MATERIAL PROVIDED:
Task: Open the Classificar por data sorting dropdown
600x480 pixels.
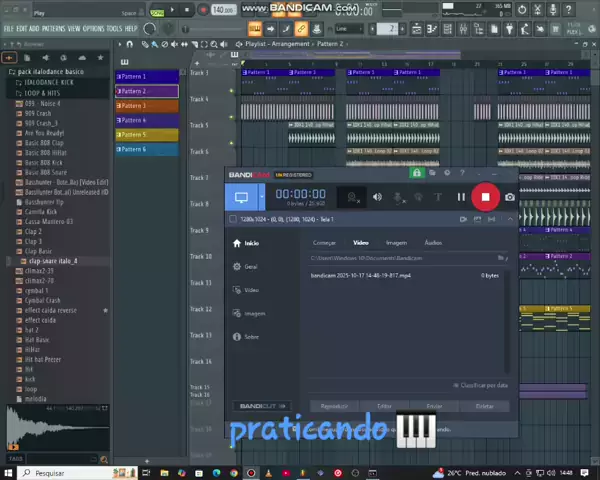Action: click(482, 385)
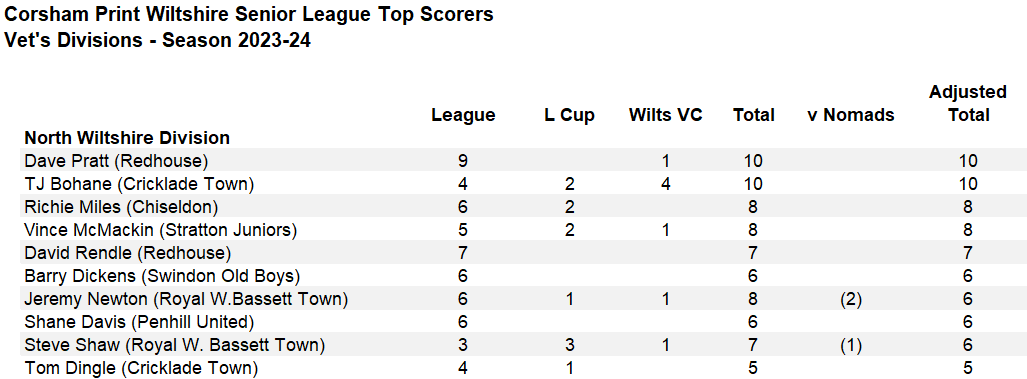Select Richie Miles (Chiseldon) name cell
This screenshot has height=379, width=1027.
click(x=121, y=207)
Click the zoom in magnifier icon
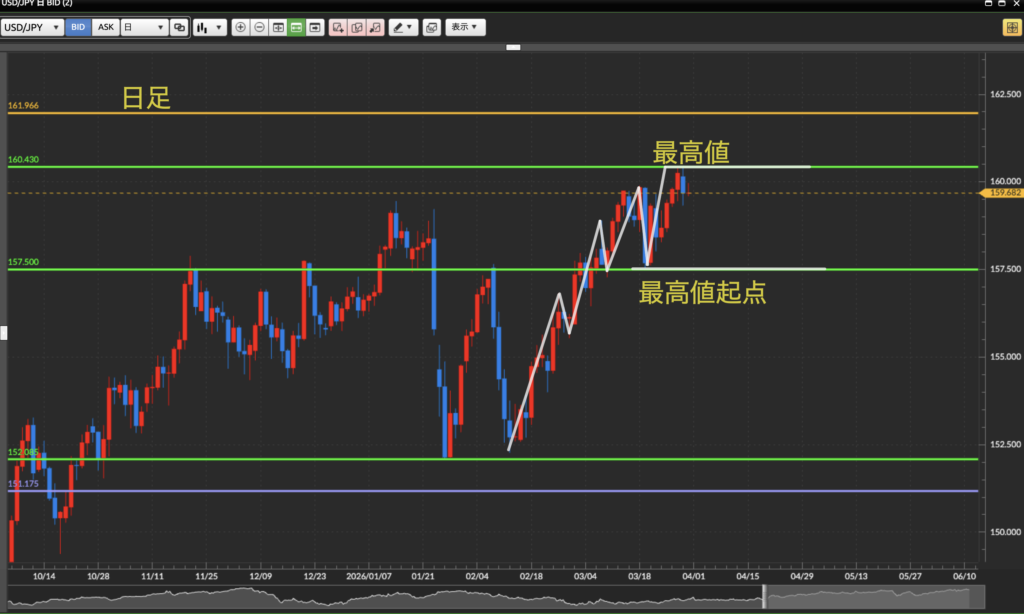The height and width of the screenshot is (614, 1024). [240, 28]
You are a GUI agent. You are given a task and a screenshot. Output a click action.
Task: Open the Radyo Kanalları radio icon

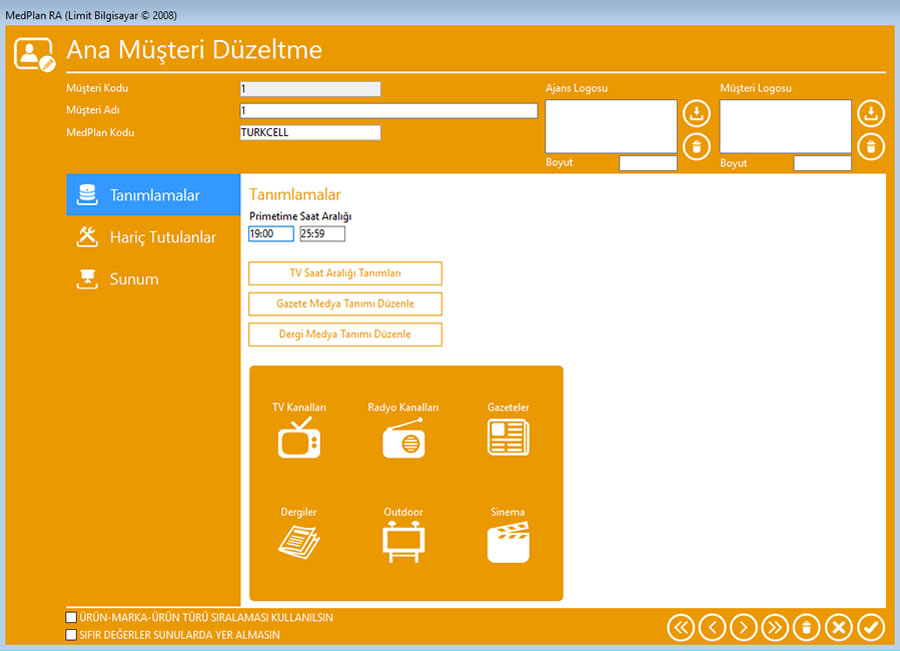point(403,439)
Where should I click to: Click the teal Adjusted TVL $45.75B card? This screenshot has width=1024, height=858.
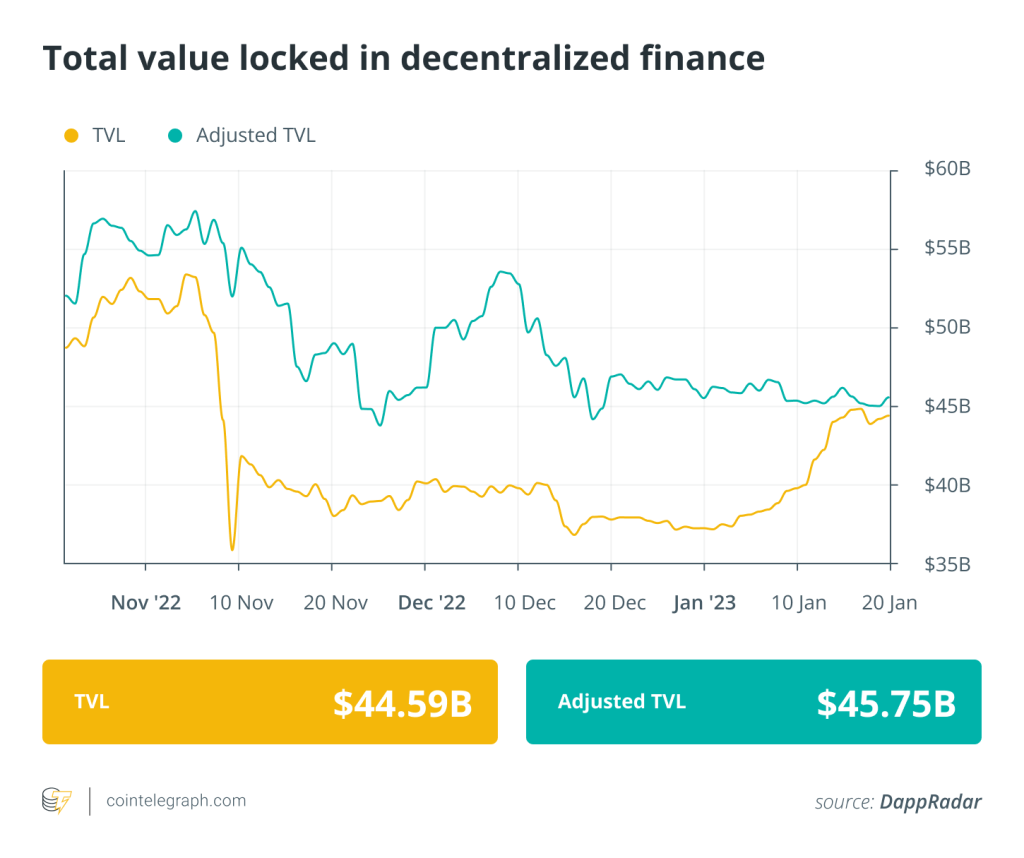pyautogui.click(x=753, y=701)
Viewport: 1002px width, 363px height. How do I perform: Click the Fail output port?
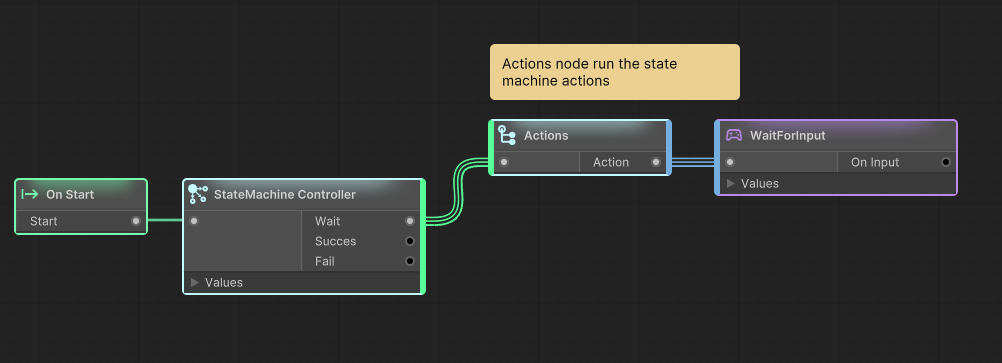coord(410,261)

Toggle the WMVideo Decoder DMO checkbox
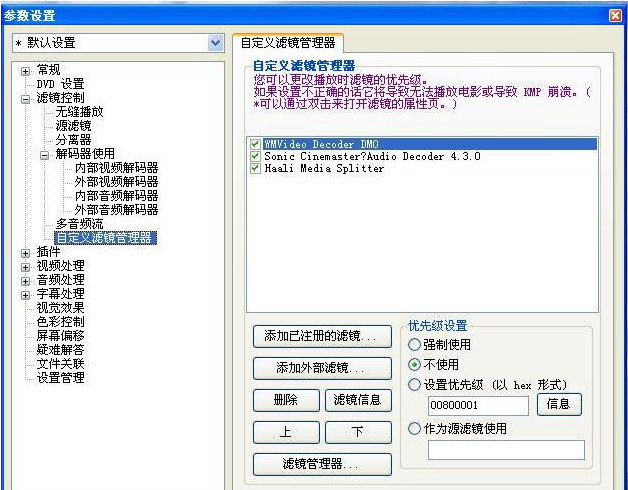(x=256, y=144)
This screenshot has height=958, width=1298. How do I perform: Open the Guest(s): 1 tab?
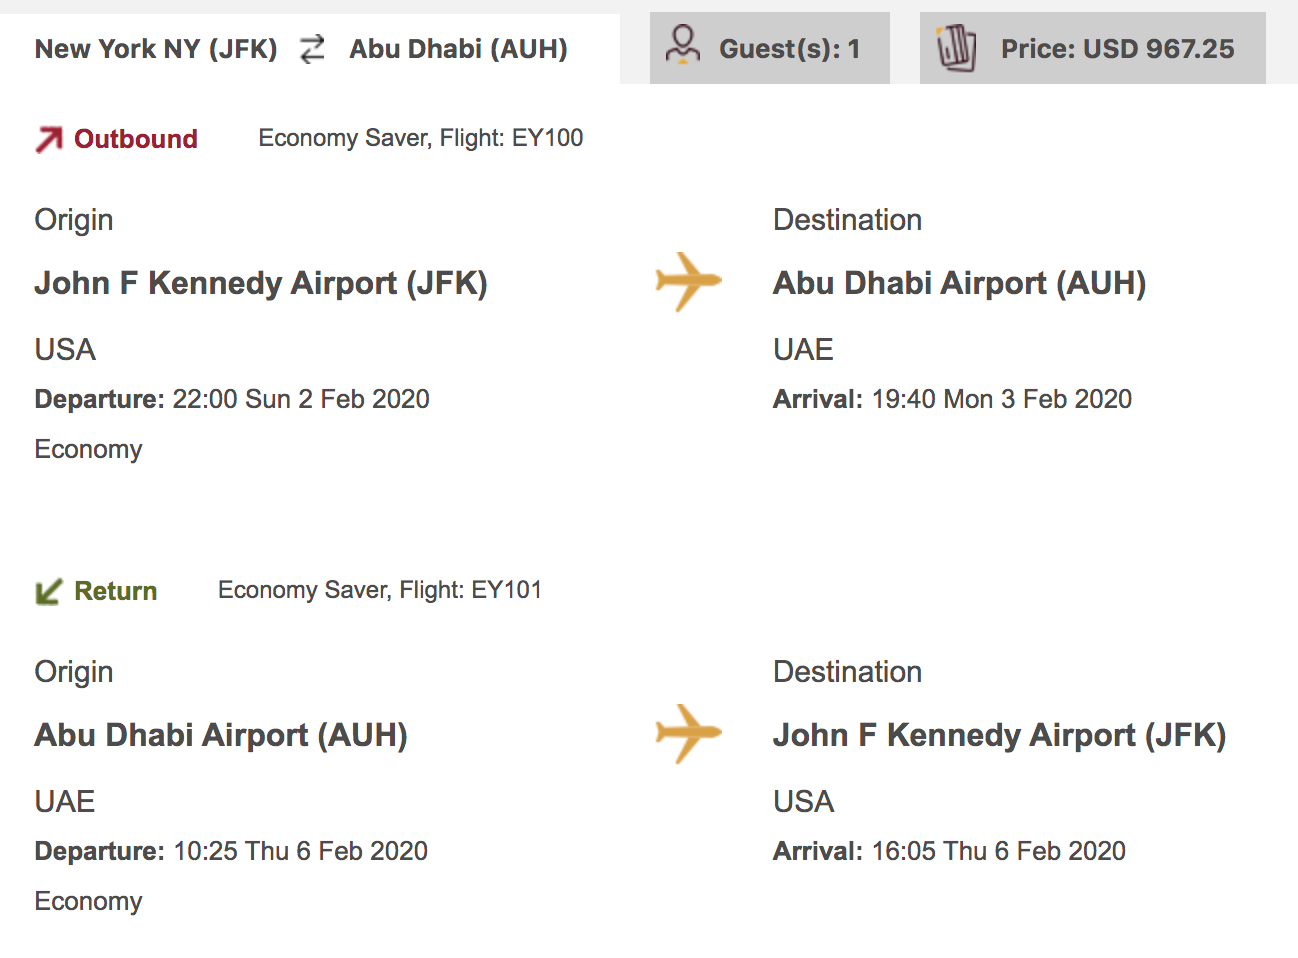click(x=770, y=48)
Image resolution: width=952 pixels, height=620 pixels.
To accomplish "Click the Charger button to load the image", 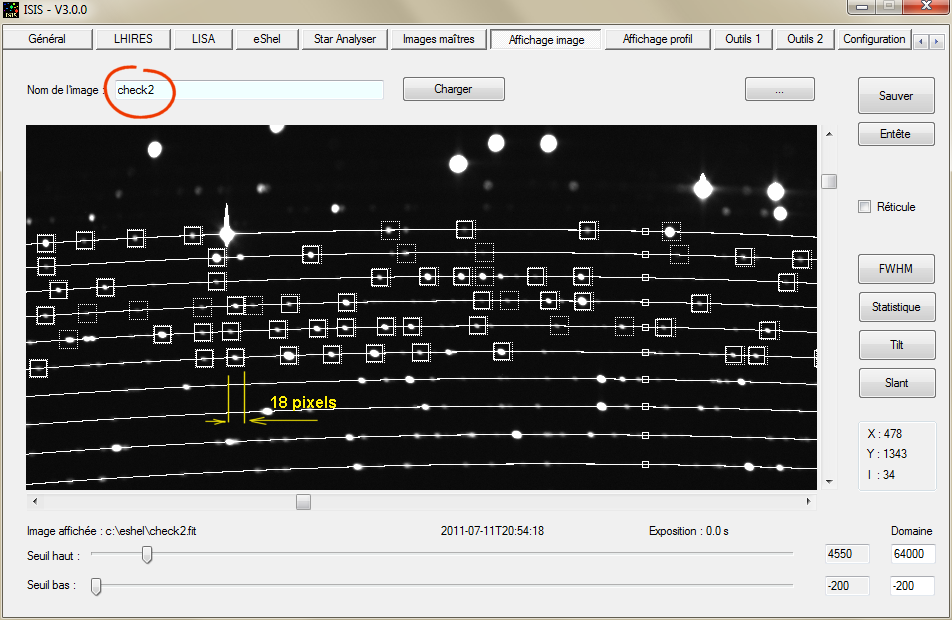I will pyautogui.click(x=453, y=89).
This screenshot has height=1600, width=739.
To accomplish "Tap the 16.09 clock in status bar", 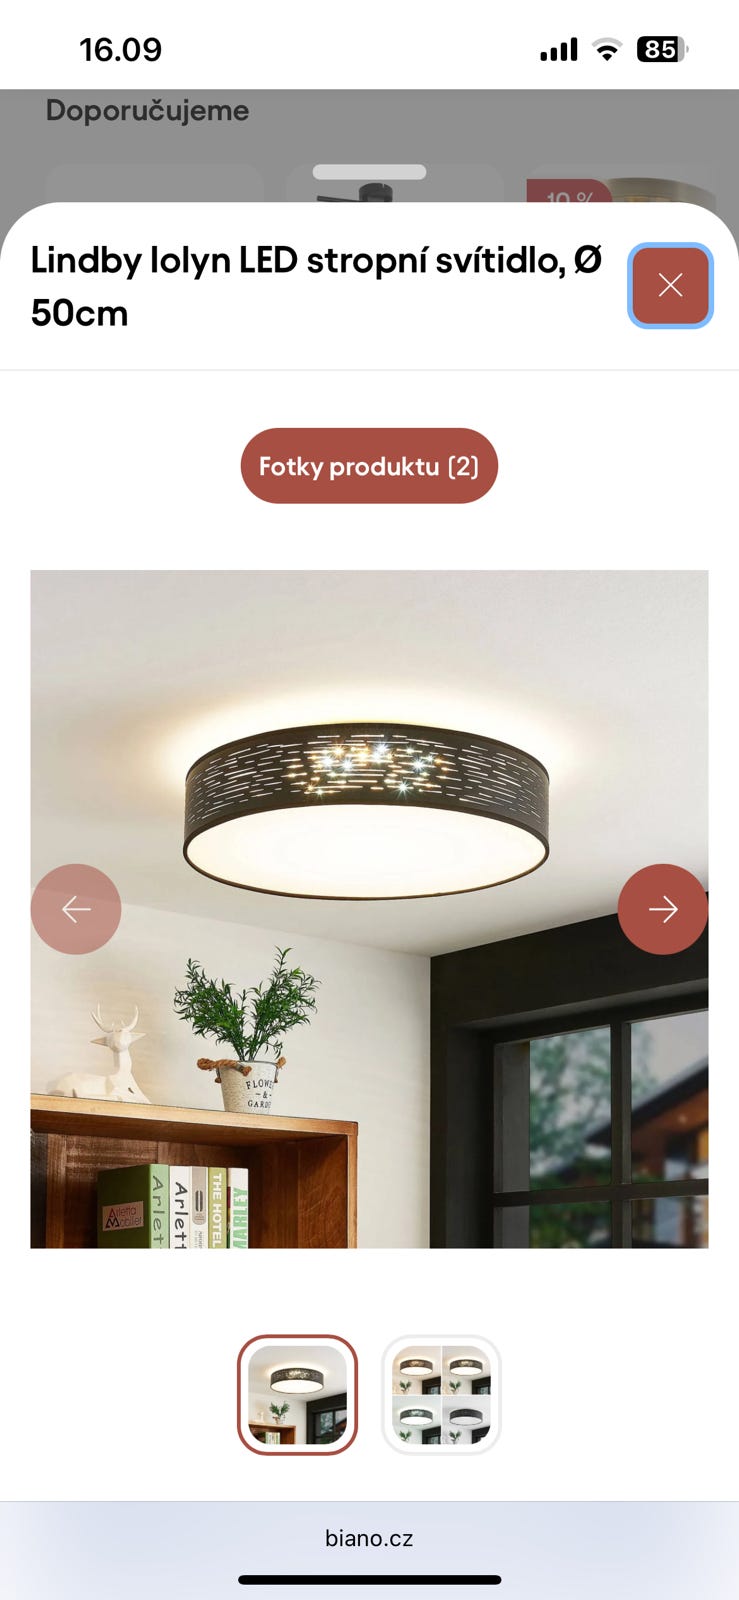I will 120,49.
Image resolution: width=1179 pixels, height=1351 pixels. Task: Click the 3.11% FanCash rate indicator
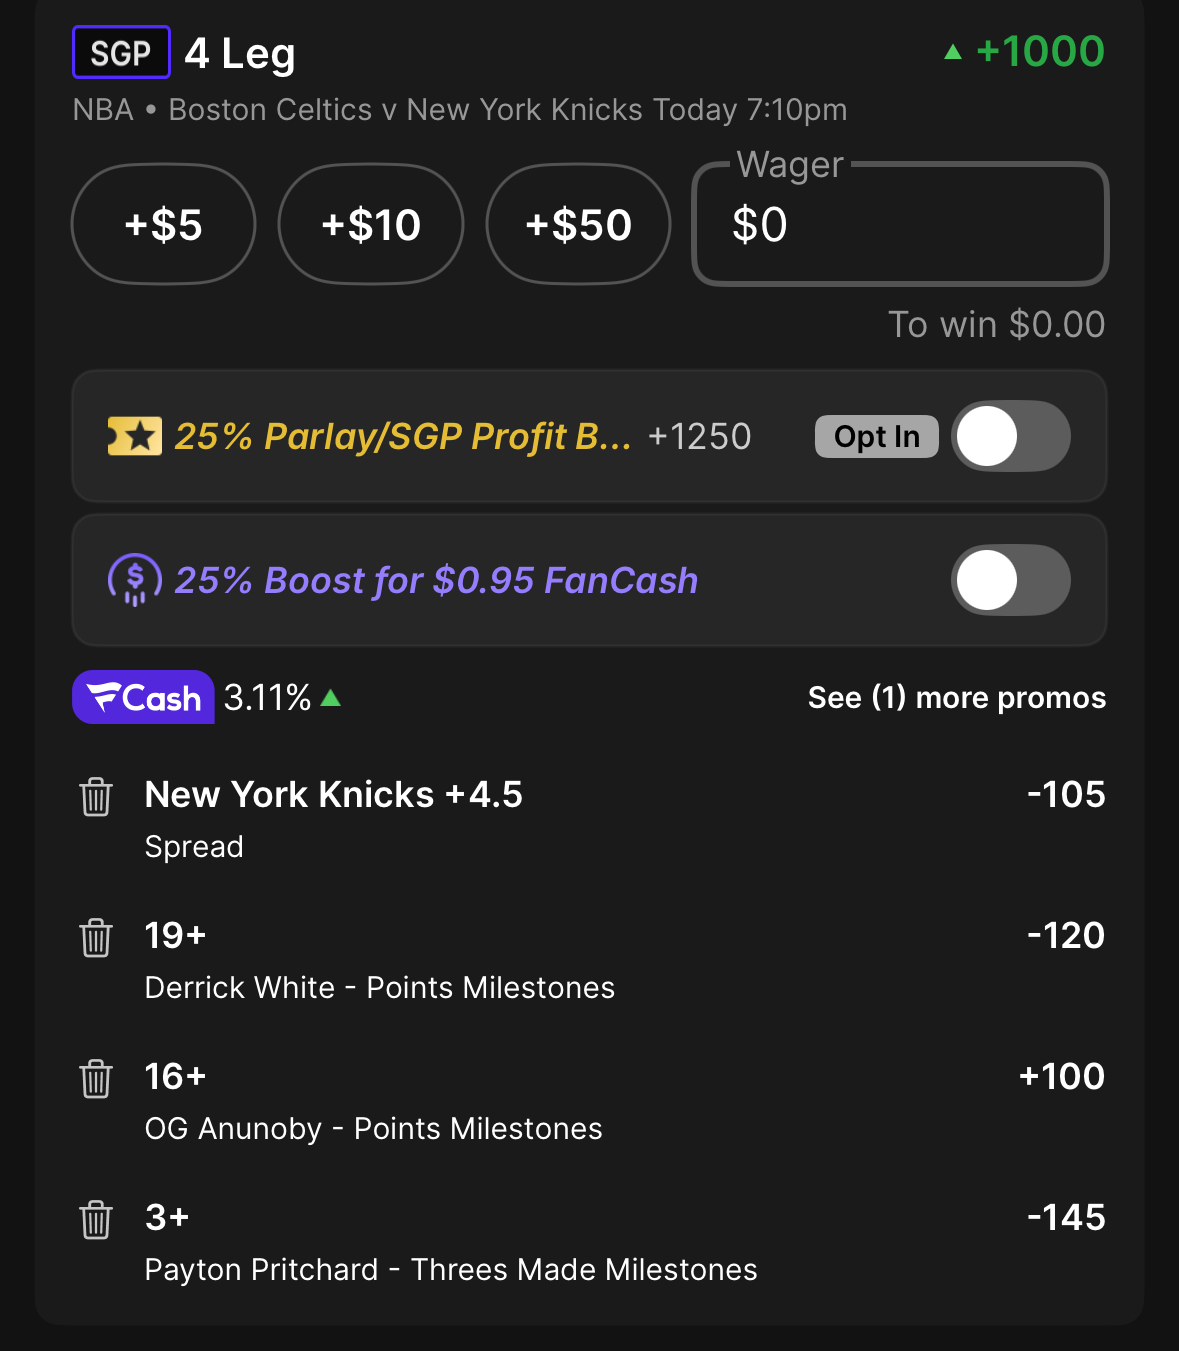click(269, 697)
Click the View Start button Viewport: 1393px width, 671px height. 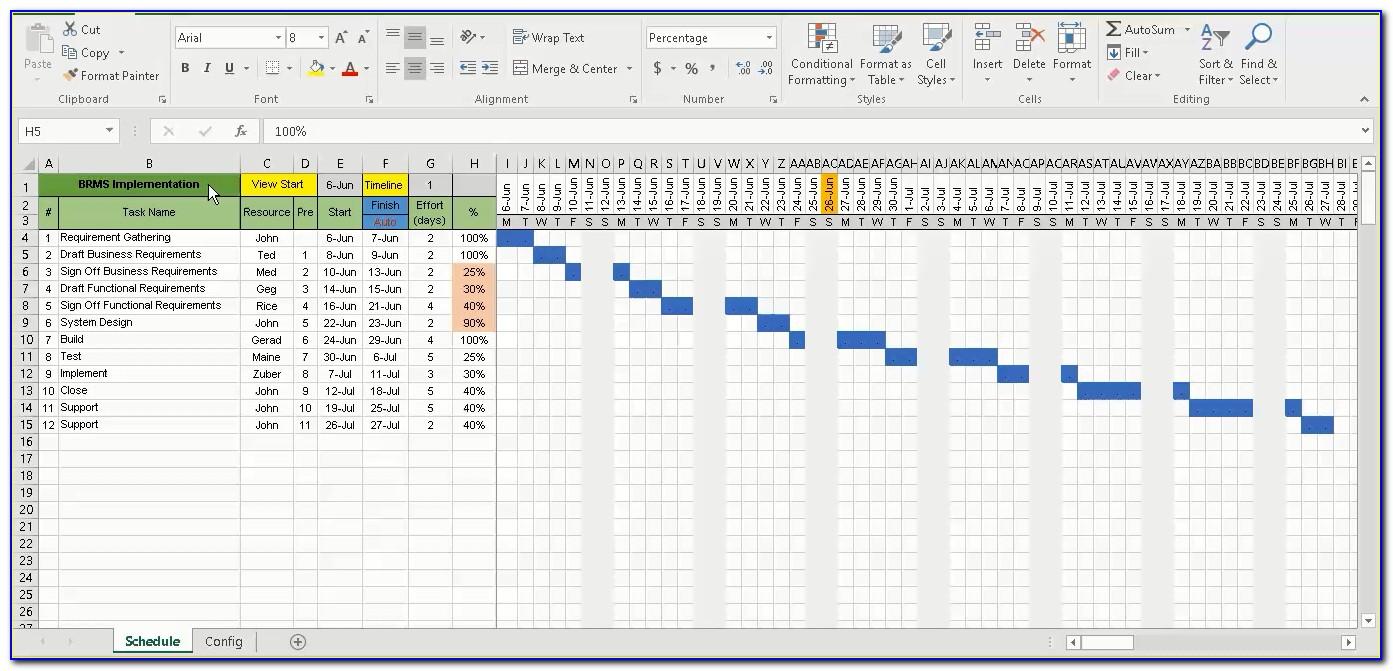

TASK DESCRIPTION: Above are the records. Copy only the lines from the one with "600x480 pixels." through the one with "You are a GUI", exactly, with no pictures.

SOLUTION:
600x480 pixels.
Action: click(482, 385)
Select Richie Miles (Chiseldon) name cell
This screenshot has height=379, width=1027.
click(x=121, y=207)
Click the zoom in magnifier icon
The height and width of the screenshot is (614, 1024). [240, 28]
You are a GUI agent. You are given a task and a screenshot. Output a click action.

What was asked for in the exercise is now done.